We'd gallop around their ranch-style house and modest backyard, color with crayons in the aqua kitchen, play with Grover- their big yellow lab with quintessential dog breath, pick the delicate coins off the dried money plants, swing in the shaded hammock, work on puzzles and play dominoes in their mustard carpeted living room, and venture into the dark basement where Grandad did his projects. Much of my early writing was done on old sheets from yellow lined legal pads in that house, and especially in the basement behind the many-year-out-of-use bar towards the back near the sliding door. I'd sit on the dusty (a pleasant mix of real dust and wood dust) floor and write stories about lots of things, but a lot about a young girl and her adventures to summer camp where she would discover magic in one form or another. [side note: Where are those stories now? I wish I knew where they went off to, there's probably a short story in there somewhere, or maybe it was just digested and regurgitated conglomerations of stories that I was also reading at the time. Hmm. Well, we'll never know.]
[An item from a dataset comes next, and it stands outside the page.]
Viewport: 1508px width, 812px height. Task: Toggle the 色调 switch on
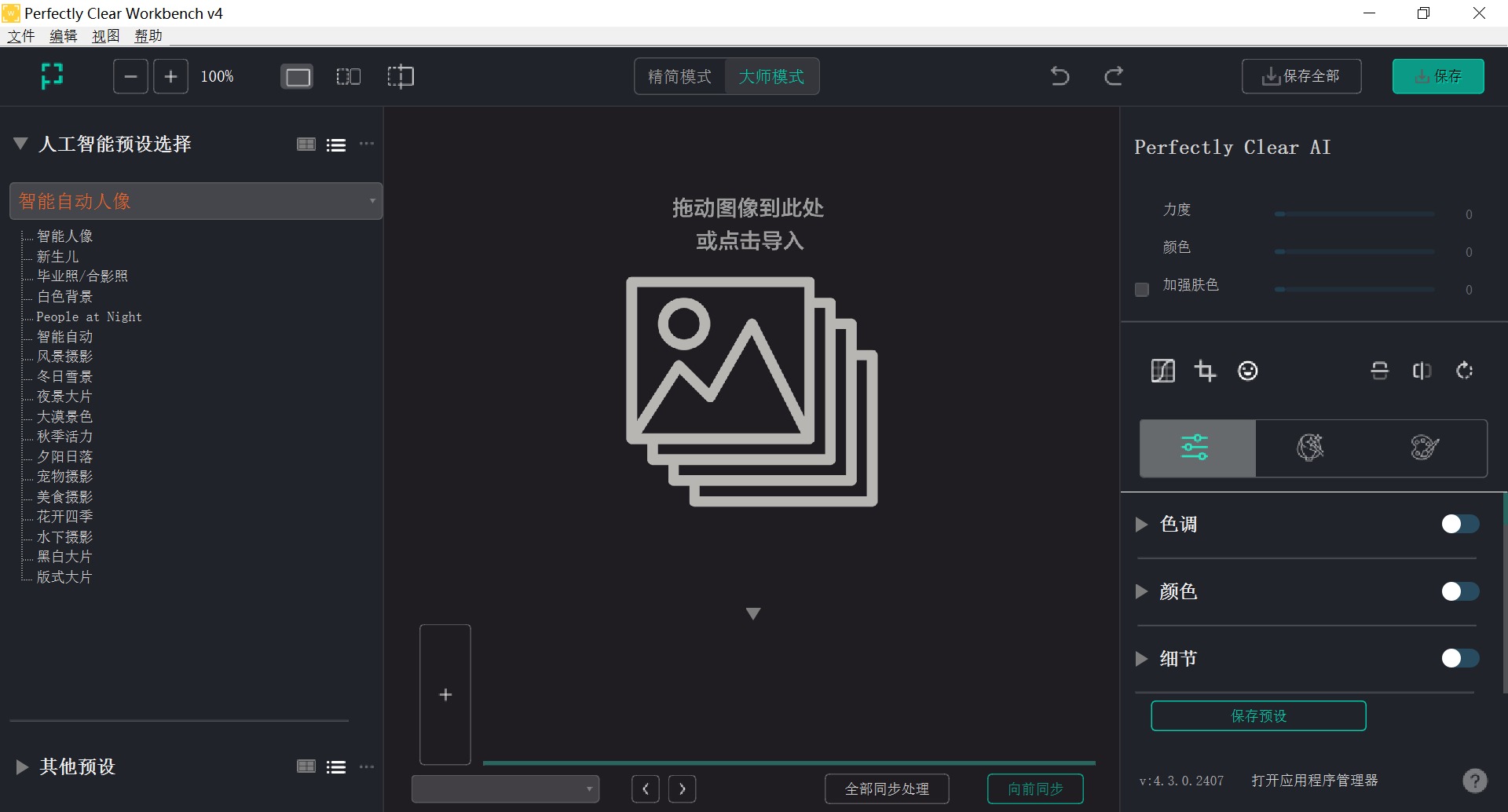[x=1460, y=524]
Today I am remembering these two great people. Even though they both passed away before I was truly able to really appreciate them as human beings (I think), I consider them and who they were now, and I feel humbled and blessed, and tearful. There are many wishes I have about them, wished I had played my grandfather in tennis (he probably would have won, though I think I could have given him a run for his money), wished I could talk to my grandmother about cosmological ideas.

So today is full of anniversaries, these are just two. Both remind me of what being a human means. Both challenge me to leave this world better than it was when I found it.

Young and beautiful Isabel, whom my mother is the spitting image of.

Isabel (on left) and Mickey, her older sister (Easter 1947, the year before they got married)

 Lou and Bel and my two uncles Gary and baby Rick, before my Mom was born.

 
and, my Grandad, the ultimate jokster. I can hear Granna now: "Loouuu."



My sister Rie is the namesake of my Grandmother (Rie's middle name is Isabel) and they always had a special bond.

This is me three years ago, sporting one of my Grandad's spectacular pairs of pants. He was a colorful dude, in all the ways.

There's many more pictures, of course- these are just the ones I could find easily thanks to social media. There is one picture in particular of Isabel and Lou's first Christmas that I couldn't get my hands on early enough for this post, but it's probably my favorite picture of them. Perhaps I'll find it and add it in later.

Love you both.

1 comment:

  1. Wonderful. That's the only and best word I have for it. Thank you.